What the task asks ->
Your task is to return the span of lines beginning at the one with "This screenshot has width=1044, height=632." and ending at the last line of the data, exactly as it stands.

== == ==

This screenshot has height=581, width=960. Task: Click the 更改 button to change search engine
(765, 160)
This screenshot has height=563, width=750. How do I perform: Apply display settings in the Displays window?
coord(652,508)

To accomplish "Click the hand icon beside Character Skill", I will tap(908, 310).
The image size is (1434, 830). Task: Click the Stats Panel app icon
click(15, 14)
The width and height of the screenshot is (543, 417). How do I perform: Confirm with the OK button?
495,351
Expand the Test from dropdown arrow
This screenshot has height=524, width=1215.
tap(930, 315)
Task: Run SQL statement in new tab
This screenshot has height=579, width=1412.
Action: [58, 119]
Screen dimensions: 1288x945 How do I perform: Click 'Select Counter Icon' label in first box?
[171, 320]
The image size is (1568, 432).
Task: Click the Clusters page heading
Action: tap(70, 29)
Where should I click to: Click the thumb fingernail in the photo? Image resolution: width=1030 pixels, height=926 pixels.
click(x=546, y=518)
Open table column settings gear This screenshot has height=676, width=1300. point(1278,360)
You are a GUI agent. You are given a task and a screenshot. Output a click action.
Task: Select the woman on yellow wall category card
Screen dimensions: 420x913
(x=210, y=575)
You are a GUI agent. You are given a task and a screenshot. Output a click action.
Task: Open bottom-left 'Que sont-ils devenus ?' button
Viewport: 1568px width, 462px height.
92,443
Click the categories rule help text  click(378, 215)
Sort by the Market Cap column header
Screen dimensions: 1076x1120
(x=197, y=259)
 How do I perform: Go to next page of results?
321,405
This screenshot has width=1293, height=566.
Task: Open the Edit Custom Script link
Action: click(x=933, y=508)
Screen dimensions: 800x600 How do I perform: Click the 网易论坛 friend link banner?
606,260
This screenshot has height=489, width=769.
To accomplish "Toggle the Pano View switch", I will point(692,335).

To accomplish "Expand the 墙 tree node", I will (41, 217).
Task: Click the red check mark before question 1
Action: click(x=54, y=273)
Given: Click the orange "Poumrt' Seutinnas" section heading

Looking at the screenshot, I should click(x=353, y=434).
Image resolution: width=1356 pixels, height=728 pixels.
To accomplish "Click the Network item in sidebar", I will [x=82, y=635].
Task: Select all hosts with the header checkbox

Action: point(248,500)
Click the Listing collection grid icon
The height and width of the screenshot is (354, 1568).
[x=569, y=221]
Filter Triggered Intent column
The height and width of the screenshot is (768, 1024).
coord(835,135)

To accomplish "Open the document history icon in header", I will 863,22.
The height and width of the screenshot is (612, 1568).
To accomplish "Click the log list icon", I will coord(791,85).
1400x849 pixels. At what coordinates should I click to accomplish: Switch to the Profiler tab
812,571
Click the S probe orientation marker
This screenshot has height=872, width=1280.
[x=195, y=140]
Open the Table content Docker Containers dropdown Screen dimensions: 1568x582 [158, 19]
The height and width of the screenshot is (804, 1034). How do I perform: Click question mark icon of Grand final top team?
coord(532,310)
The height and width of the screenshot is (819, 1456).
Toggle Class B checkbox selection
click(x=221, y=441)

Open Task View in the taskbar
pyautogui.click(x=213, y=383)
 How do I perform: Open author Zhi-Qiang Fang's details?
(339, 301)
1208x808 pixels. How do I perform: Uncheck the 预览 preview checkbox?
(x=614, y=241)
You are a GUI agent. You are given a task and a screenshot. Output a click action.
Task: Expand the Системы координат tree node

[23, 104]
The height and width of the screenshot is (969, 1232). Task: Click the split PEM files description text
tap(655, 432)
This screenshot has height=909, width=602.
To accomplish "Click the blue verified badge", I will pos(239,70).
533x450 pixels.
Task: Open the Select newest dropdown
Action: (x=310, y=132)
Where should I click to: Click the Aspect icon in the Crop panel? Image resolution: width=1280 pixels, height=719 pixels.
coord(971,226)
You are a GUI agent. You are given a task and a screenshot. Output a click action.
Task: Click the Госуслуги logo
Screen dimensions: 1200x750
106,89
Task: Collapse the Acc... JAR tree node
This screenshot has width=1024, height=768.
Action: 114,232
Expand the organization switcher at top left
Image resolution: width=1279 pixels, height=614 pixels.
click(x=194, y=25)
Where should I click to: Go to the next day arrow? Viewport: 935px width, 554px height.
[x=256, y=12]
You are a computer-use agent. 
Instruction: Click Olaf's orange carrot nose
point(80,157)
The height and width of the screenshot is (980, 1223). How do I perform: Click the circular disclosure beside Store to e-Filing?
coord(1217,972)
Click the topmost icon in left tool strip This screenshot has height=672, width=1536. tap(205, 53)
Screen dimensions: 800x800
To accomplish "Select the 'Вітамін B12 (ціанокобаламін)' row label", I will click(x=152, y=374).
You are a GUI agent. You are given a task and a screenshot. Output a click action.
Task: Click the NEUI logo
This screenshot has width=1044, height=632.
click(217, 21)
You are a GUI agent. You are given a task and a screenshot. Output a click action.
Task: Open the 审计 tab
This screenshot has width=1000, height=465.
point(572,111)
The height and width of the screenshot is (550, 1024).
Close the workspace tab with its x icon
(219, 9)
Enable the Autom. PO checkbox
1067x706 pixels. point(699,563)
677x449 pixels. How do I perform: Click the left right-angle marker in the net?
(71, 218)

== == ==

Task result ->
This screenshot has width=1044, height=632.
click(217, 21)
You are a GUI agent. You are given a task and a screenshot. Output a click action.
Task: Open the 审计 tab
This screenshot has width=1000, height=465.
point(572,111)
The height and width of the screenshot is (550, 1024).
Close the workspace tab with its x icon
(219, 9)
Enable the Autom. PO checkbox
1067x706 pixels. point(699,563)
677x449 pixels. How do I perform: Click the left right-angle marker in the net?
(71, 218)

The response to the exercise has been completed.